Fidel Castro breaks Good News to Cubans.

Foto: JUVENAL BALANHavana, Dec 26 (Prensa Latina) An oil field discovery, the promising evolution of the nickel industry and benefits from strengthening ties with China and Venezuela, are among the good news given by president Fidel Castro to the Cuban people.

The president broke the good news at the closing session of the parliament on December 24, when the state budget for 2005 was also approved, ratifying the emphasis on social policy and justice.

According to a technical report, he said the new oil deposit is 34 miles east of Havana, in Santa Cruz del Norte locality and its probable reserves are estimated at 14 million tons.

Oil was found drilling the well Santa Cruz 100, which showed a crude 18 degrees API, that is, lighter than the Varadero or Yumuri crude, found previously along the northwestern coastline.

Productivity of this well and other confirmed parameters allow to affirm a new oil deposit has been discovered, explained president Fidel Castro to parliament members.

The Cuban head of state said the possibilities of finding more oil are not limited to this area, because a prospection carried out by Sherritt-Peberco of Canada in the zone revealed other three joining structures that could yield similar results.

The experts estimate that if these studies are confirmed, extraction from the northwestern coast could extend to Matanzas Bay, about 62 miles east of Havana.

Cuba produces limited quantities of crude and each year its economy is affected by high energy bills of imported oil.

The concession of credits for millions of dollars by China, some of them long-term, wide periods of grace and low or no interest rates attached, were mentioned by president Fidel Castro as examples of excellent relations between Beijing and Havana.

The Asian giant, on its own initiative, postponed for 10 years the beginning of payment on the financial obligations contracted through government credits given to Cuba from 1990 to 1994, for projects still on the ammortization stage.

Among the new credits received stands out one for 500 million dollars given by Chinese banks to create a new joint venture that will built a ferronickel processing plant with an installed capacity for 22,500 tons of nickel content per year for 25 years.

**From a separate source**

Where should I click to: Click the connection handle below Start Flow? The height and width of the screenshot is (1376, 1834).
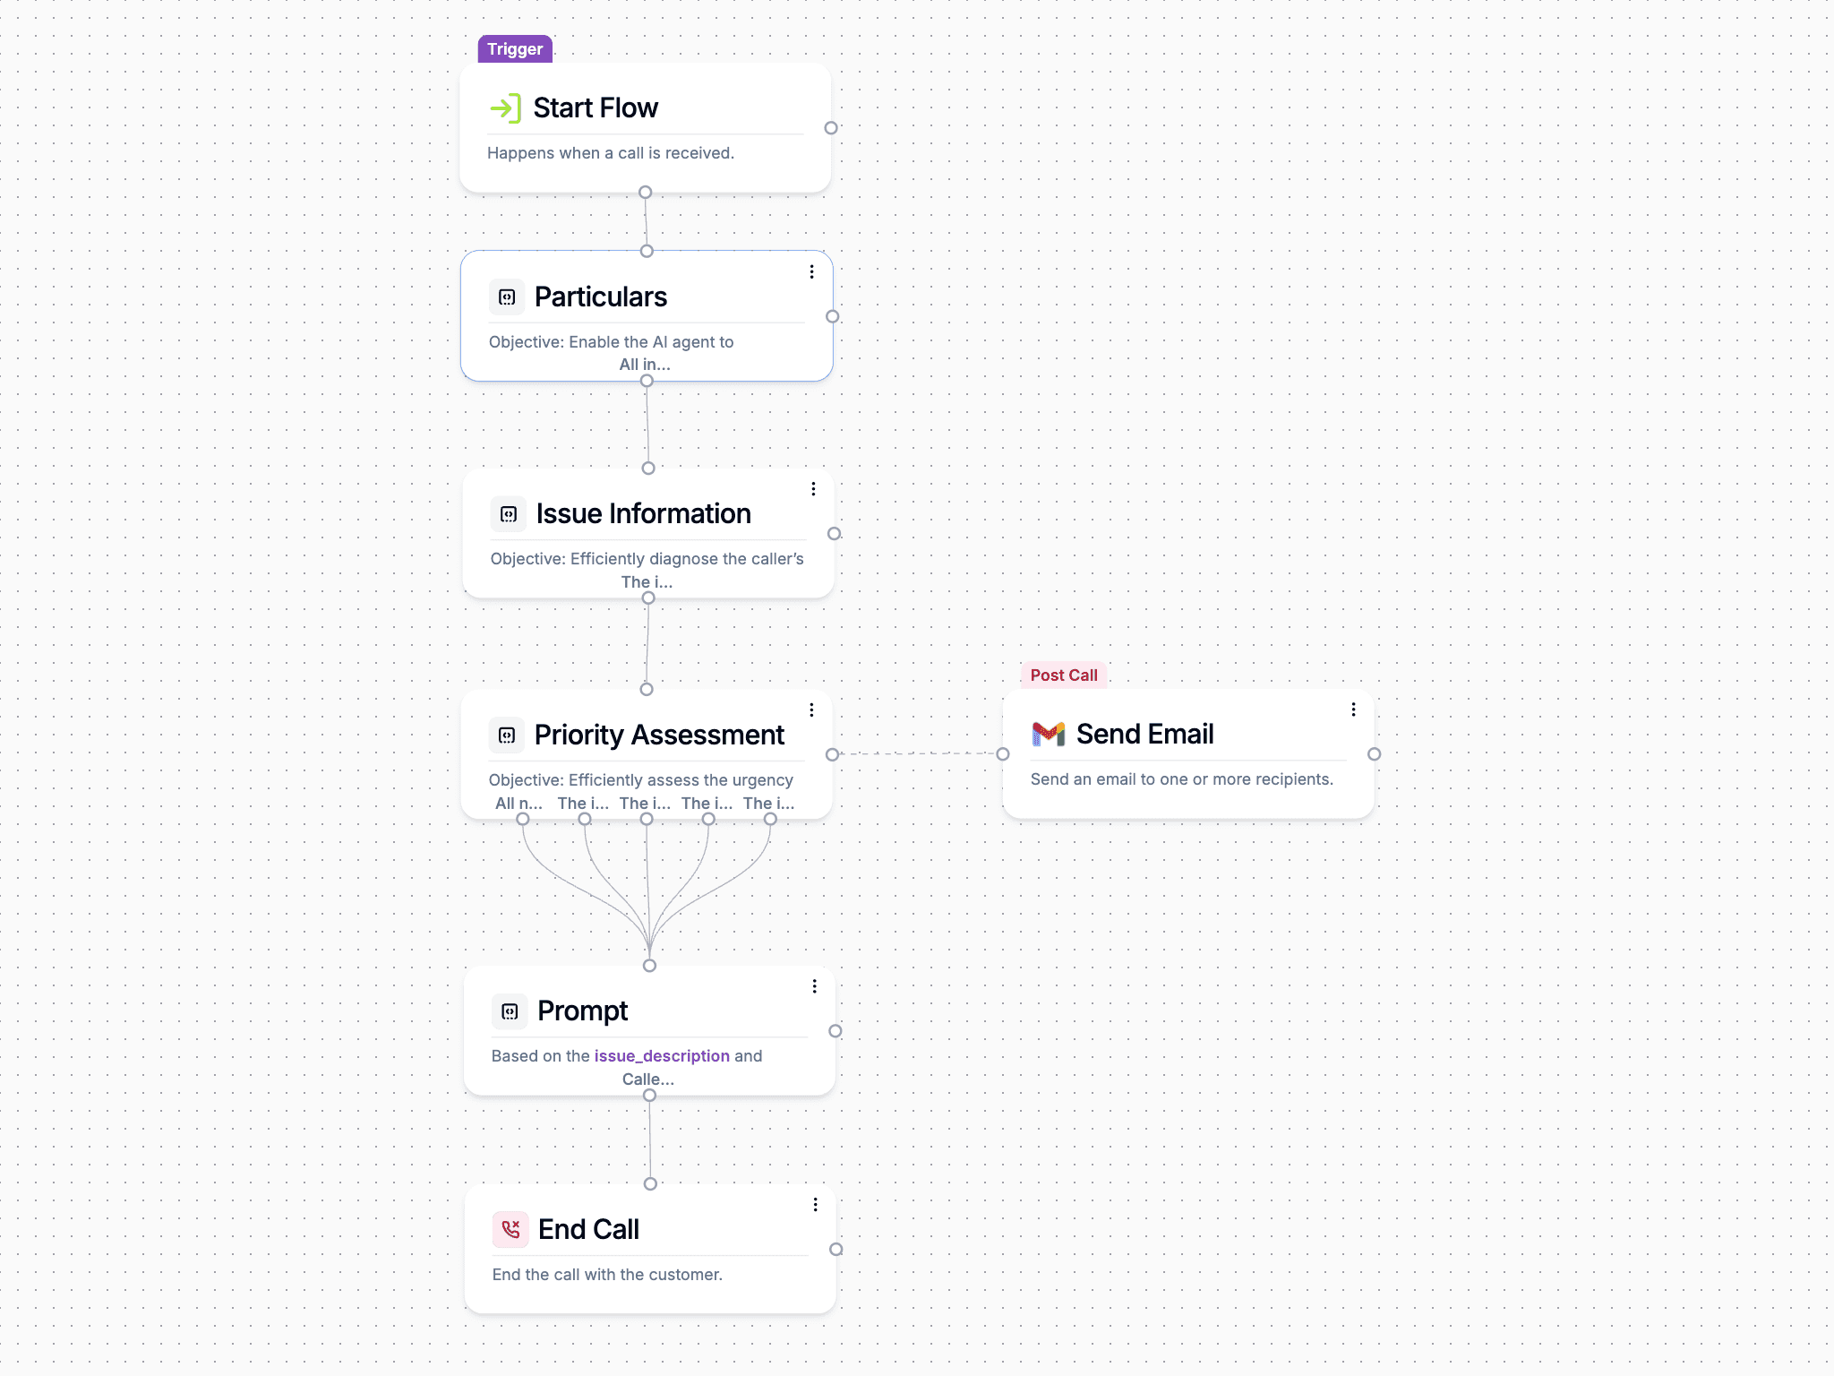(645, 192)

Both parts will also create a joint enterprise in a new nickel deposit located in San Felipe, Camaguey which will require a 1.3 billion dollar investment from Chinese banks and which will yield 50 thousand tons of nickel a year.

Those companies will be owned 51 per cent by Cuba and 49 per cent by China.

It was also agreed that Cuba will supply China four thousand tons a year of sinter-nickel from 2005 to 2009.

Besides those agreements, Cuba studies with Sherritt corporation of Canada an investment by the foreign partner of one billion dollars to increase production of nickel plus cobalt by 53 thousand tons and take to a total 85 thousand tons.

As to credits from China, some will be destined to the development of infrastructure works as equipment for ports and machinery for ship building, improvement of trains, telecommunications, oil and nickel industries.

With Venezuela, meanwhile, Cuba agreed to analyze a program of fuel supplies for 2005, which together with domestic crude production will meet essential energy needs.

It was also agreed that services rendered to Venezuela will be based on widely preferential tariffs, allowing to compensate for the goods and services received by Cuba from the South American nation in equally favorable terms.

The Bolivarian nation offered to finance projects in Cuba concerning infrastructure works, above all pavement of roads and facilities for the supply of domestic crude.

Under negotiation there is a project for a Venezuelan company to supply coal for the Chinese-Cuban project of a plant to produce ferronickel and the study to create a three-party company to produce stainless steel in Venezuela.

Venezuela and the Sherritt group have proposed to build west of Havana in the Mariel locality, a thermoelectric plant that runs on coal, besides using local facilities to distribute crude to other Caribbean nations.

Venezuelan oil company PDVSA negotiates the creation of an association at the supertankers terminal of Matanzas and to acquire part of the Cienfuegos oil refinery which will guarantee its completion and put in operation.

Fidel Castro also announced the Brazilian government will give Cuba a credit to buy food products from that country in 2005. The interest rate will be only 2.5 per cent a year and payments will begin three years after each delivery, explained the Cuban leader, defining as generous the offer made by his Brazilian colleague, Luis Inazio Lula da Silva.

This will allow to cover in part damages caused by the worst drought Cuba has known in the last 75 years as well as devastations caused by hurricanes Charley and Ivan.

The statesman also reflected on the benefits gained by the substitution of the US dollar for the Cuban Convertible Peso.

But the president needed no words to convey the best of the good news to the deputies, he just had to come in walking to the meeting, evidently recovered from the accidental fall he had last October.